Hello Harrisbn,
There are a number of different ways to do this - at various price /
performance levels. This answer will describe a typical low cost
solution, a mid-range solution, and a high performance solution. It
will address equipment as well as software that can be used to set up
your "super computer".
Some of the initial work on clusters of PC's was done by Donald Becker
when he was at Goddard Space Flight Center in the mid to late 1990's.
He is now at Scyld Computing Corporation - a short summary is at.
http://www.scyld.com/corporate.html#becker
They hosted a site at
http://www.beowulf.org/
though I had problems accessing it - try
http://216.239.37.100/search?q=cache:BfgJkuJJ-mYC:www.beowulf.org/+beowulf&hl=en&start=1&ie=UTF-8
to get it from Google's cache.
The basic approach for a Beowulf cluster is a set of heterogeneous
PC's connected by switched Ethernet.
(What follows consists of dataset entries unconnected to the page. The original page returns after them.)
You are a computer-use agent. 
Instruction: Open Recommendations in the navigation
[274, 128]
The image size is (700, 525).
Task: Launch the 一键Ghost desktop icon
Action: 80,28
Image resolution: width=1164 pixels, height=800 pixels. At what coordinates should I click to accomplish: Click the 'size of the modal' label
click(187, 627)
Often there is a "head node" that
connects to a public network. A set of compute nodes operate on one or
more private LAN's behind the head node. This has the advantages of
good performance at low cost. Its main disadvantage is the need to
divide the task into relatively large pieces and minimize the amount
of data exchanged between systems. A price per node of $1000 to $1500
complete (computers, network, racks) is easily achieved.
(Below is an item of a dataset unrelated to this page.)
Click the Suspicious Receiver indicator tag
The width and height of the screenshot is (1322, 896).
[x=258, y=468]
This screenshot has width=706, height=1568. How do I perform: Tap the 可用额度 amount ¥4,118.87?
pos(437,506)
Another site describing this is
http://www.beowulf-underground.org/
which has a variety of hardware and software resources.
Search using phrases such as
pc cluster
beowulf cluster
to get more sites with this kind of information.
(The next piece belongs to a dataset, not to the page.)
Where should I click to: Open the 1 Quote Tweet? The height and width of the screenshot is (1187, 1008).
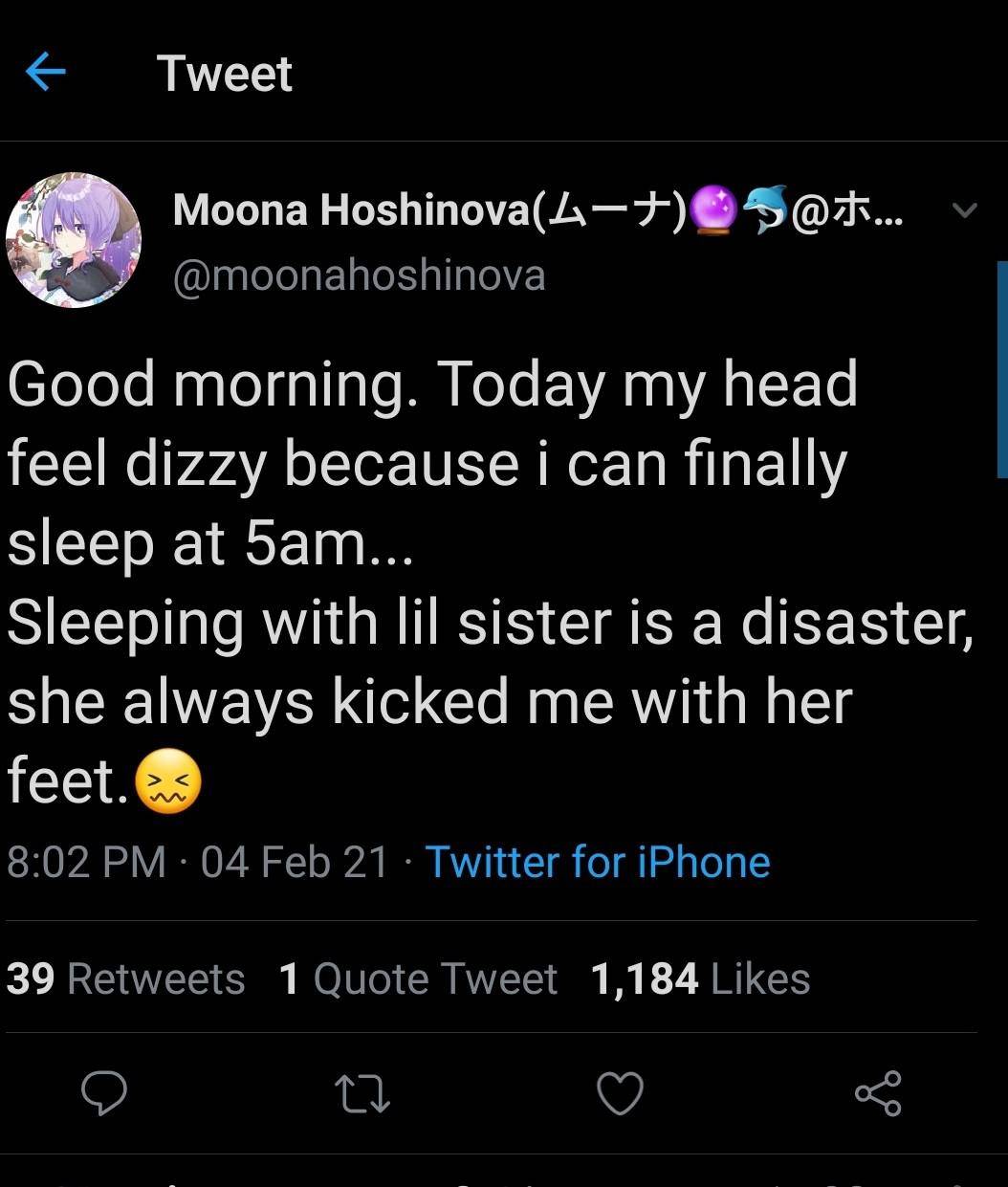click(417, 978)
The next best level of performance is to do something like
- switched Gigabit Ethernet (roughly 10x I/O performance)
- USB-2
- IEEE 1398 (or Firewire)
or a similar low cost / high performance connections. The price per
connection starts to increase at this level. Using Gigabit Ethernet as
an example, the price for an 8 port switch is several hundred dollars
instead of $50 to $100 for an unmanaged 8 port 10/100 switch. The I/O
performance increase starts to be significant and makes many more
applications run in an effective manner. The other two mentioned are
an alternative for smaller clusters if you can use a handful of
systems.
At the highest level of performance there are a number of specialized
interfaces including
- Myrinet http://www.myri.com/
- Scaleable Coherent Interface (SCI) http://www.dolphinics.com/
- Reflective Memory http://www.vmic.com/products/reflectivememory/
- Scramnet http://www.systran.com/scmain.html
These interfaces have a high speed interface with custom cards. For
example, SCI has a link rate of 1 Gbyte / second and the interface is
generally limited by the bus of the computer connected. On a 33 Mhz/32
bit PCI bus, this limit is about 100 Mbyte/sec. On a 66 Mhz/64 bit PCI
bus, the limit is about 400 Mbyte/sec. Latencies for data transfer is
generally in the 2 to 5 microsecond range. This compares well compared
to 100-1000 microseconds for Ethernet. Price for the cards and
switches varies by vendor - expect $2000 to $5000 per node for these
interfaces.
Software to run on these systems is available from several sources. A
few examples include:
- Message Passing Interface (MPI) - http://www-unix.mcs.anl.gov/mpi/
- Parallel Virtual Machine (PVM) -
http://www.csm.ornl.gov/pvm/pvm_home.html
- Mosix - http://www.mosix.org/
- Netpipe - http://www.scl.ameslab.gov/netpipe/
- Portable Batch System (PBS) - http://www.openpbs.org/
and so on. MPI and PVM provide message passing and synchronization
between parallel applications. Mosix is an add on to Linux to operate
the cluster as a single large system. Netpipe measures performances of
the network connection and your software (e.g., MPI). PBS can be used
to schedule tasks, stage and start jobs, and retrieve the results.
A few references from the Google Directory include
http://directory.google.com/Top/Computers/Parallel_Computing/Vendors/?il=1
http://directory.google.com/Top/Computers/Parallel_Computing/Beowulf/Vendors/
http://directory.google.com/Top/Computers/Supercomputing/Companies/
the latter to provide a comparison with traditional super computers.
There are also a number of "how to" resources - try
http://directory.google.com/Top/Computers/Parallel_Computing/Beowulf/Documentation/
for a good list to start from. I found the SCL Cluster Cookbook
http://www.scl.ameslab.gov/Projects/ClusterCookbook/
to be a good reference when I first started to work with clusters.
--Maniac |